▸ **REQUIREMENT**
Retype all the data word for word.

[Stored data]
* * * * * * *

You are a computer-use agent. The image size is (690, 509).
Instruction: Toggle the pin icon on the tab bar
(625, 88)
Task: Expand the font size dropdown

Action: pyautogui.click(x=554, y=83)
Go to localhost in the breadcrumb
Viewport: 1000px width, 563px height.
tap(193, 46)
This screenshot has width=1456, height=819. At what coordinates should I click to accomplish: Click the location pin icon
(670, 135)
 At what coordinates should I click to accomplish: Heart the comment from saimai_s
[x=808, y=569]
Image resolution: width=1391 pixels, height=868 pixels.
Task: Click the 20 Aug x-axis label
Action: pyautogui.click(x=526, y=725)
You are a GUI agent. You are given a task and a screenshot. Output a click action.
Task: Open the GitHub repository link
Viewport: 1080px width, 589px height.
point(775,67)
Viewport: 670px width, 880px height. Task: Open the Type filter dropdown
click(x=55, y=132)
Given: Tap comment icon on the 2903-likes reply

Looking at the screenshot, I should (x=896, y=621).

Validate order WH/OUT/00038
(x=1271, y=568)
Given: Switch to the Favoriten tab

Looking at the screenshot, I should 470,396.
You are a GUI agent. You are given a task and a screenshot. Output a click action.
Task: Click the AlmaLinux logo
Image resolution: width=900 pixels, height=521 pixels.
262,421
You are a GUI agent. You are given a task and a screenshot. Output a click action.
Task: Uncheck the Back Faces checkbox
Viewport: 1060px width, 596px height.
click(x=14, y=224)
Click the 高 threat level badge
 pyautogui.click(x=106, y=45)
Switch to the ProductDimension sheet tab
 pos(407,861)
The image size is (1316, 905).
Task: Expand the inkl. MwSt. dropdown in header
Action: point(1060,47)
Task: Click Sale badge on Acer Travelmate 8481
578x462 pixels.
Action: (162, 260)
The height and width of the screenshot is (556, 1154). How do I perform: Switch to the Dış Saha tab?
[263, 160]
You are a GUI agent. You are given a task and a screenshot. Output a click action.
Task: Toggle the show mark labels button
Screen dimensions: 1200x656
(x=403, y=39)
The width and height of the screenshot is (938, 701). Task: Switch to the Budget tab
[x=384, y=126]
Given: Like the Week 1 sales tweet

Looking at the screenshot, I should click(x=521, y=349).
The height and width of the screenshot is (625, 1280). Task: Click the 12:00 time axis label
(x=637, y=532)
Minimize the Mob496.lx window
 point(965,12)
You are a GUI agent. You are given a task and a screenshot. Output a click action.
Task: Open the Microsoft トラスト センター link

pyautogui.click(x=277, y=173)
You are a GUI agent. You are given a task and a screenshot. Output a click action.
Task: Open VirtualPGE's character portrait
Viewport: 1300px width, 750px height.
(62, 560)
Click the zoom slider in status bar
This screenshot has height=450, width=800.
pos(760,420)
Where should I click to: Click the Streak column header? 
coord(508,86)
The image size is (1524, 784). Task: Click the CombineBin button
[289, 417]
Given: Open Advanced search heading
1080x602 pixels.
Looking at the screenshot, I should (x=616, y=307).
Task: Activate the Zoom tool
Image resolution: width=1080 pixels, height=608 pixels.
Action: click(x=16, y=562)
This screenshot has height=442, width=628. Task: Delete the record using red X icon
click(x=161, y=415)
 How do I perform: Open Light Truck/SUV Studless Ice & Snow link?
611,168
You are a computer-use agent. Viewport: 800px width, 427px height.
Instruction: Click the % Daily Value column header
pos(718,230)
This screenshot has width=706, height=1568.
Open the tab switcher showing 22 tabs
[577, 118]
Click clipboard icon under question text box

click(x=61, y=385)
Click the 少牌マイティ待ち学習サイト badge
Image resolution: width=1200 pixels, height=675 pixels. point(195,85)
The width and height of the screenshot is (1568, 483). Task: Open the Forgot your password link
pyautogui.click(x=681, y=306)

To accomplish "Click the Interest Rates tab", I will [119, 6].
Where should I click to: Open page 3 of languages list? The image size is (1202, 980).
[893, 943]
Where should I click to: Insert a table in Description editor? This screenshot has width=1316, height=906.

* * * * * * *

▸ **TASK OUTPUT**
You are a computer-use agent. The image size is (690, 509).
Instruction: Toggle the pin icon on the tab bar
(625, 88)
Task: Expand the font size dropdown

Action: pyautogui.click(x=554, y=83)
Go to localhost in the breadcrumb
Viewport: 1000px width, 563px height.
tap(193, 46)
This screenshot has width=1456, height=819. At what coordinates should I click to accomplish: Click the location pin icon
(670, 135)
 At what coordinates should I click to accomplish: Heart the comment from saimai_s
[x=808, y=569]
Image resolution: width=1391 pixels, height=868 pixels.
Task: Click the 20 Aug x-axis label
Action: pyautogui.click(x=526, y=725)
You are a GUI agent. You are given a task and a screenshot. Output a click action.
Task: Open the GitHub repository link
Viewport: 1080px width, 589px height.
point(775,67)
Viewport: 670px width, 880px height. Task: Open the Type filter dropdown
click(x=55, y=132)
Given: Tap comment icon on the 2903-likes reply

Looking at the screenshot, I should (x=896, y=621).

Validate order WH/OUT/00038
(x=1271, y=568)
Given: Switch to the Favoriten tab

Looking at the screenshot, I should 470,396.
You are a GUI agent. You are given a task and a screenshot. Output a click action.
Task: Click the AlmaLinux logo
Image resolution: width=900 pixels, height=521 pixels.
262,421
You are a GUI agent. You are given a task and a screenshot. Output a click action.
Task: Uncheck the Back Faces checkbox
Viewport: 1060px width, 596px height.
click(x=14, y=224)
Click the 高 threat level badge
 pyautogui.click(x=106, y=45)
Switch to the ProductDimension sheet tab
 pos(407,861)
The image size is (1316, 905).
Task: Expand the inkl. MwSt. dropdown in header
Action: point(1060,47)
Task: Click Sale badge on Acer Travelmate 8481
578x462 pixels.
Action: (162, 260)
The height and width of the screenshot is (556, 1154). How do I perform: Switch to the Dış Saha tab?
[263, 160]
You are a GUI agent. You are given a task and a screenshot. Output a click action.
Task: Toggle the show mark labels button
Screen dimensions: 1200x656
(x=403, y=39)
The width and height of the screenshot is (938, 701). Task: Switch to the Budget tab
[x=384, y=126]
Given: Like the Week 1 sales tweet

Looking at the screenshot, I should click(x=521, y=349).
The height and width of the screenshot is (625, 1280). Task: Click the 12:00 time axis label
(x=637, y=532)
Minimize the Mob496.lx window
 point(965,12)
You are a GUI agent. You are given a task and a screenshot. Output a click action.
Task: Open the Microsoft トラスト センター link

pyautogui.click(x=277, y=173)
You are a GUI agent. You are given a task and a screenshot. Output a click action.
Task: Open VirtualPGE's character portrait
Viewport: 1300px width, 750px height.
(62, 560)
Click the zoom slider in status bar
This screenshot has height=450, width=800.
pos(760,420)
Where should I click to: Click the Streak column header? 
coord(508,86)
The image size is (1524, 784). Task: Click the CombineBin button
[289, 417]
Given: Open Advanced search heading
1080x602 pixels.
Looking at the screenshot, I should (x=616, y=307).
Task: Activate the Zoom tool
Image resolution: width=1080 pixels, height=608 pixels.
Action: click(x=16, y=562)
This screenshot has height=442, width=628. Task: Delete the record using red X icon
click(x=161, y=415)
 How do I perform: Open Light Truck/SUV Studless Ice & Snow link?
611,168
You are a computer-use agent. Viewport: 800px width, 427px height.
Instruction: Click the % Daily Value column header
pos(718,230)
This screenshot has width=706, height=1568.
Open the tab switcher showing 22 tabs
[577, 118]
Click clipboard icon under question text box

click(x=61, y=385)
Click the 少牌マイティ待ち学習サイト badge
Image resolution: width=1200 pixels, height=675 pixels. point(195,85)
The width and height of the screenshot is (1568, 483). Task: Open the Forgot your password link
pyautogui.click(x=681, y=306)

To accomplish "Click the Interest Rates tab", I will [119, 6].
Where should I click to: Open page 3 of languages list? The image size is (1202, 980).
[893, 943]
Where should I click to: Insert a table in Description editor? This screenshot has width=1316, height=906.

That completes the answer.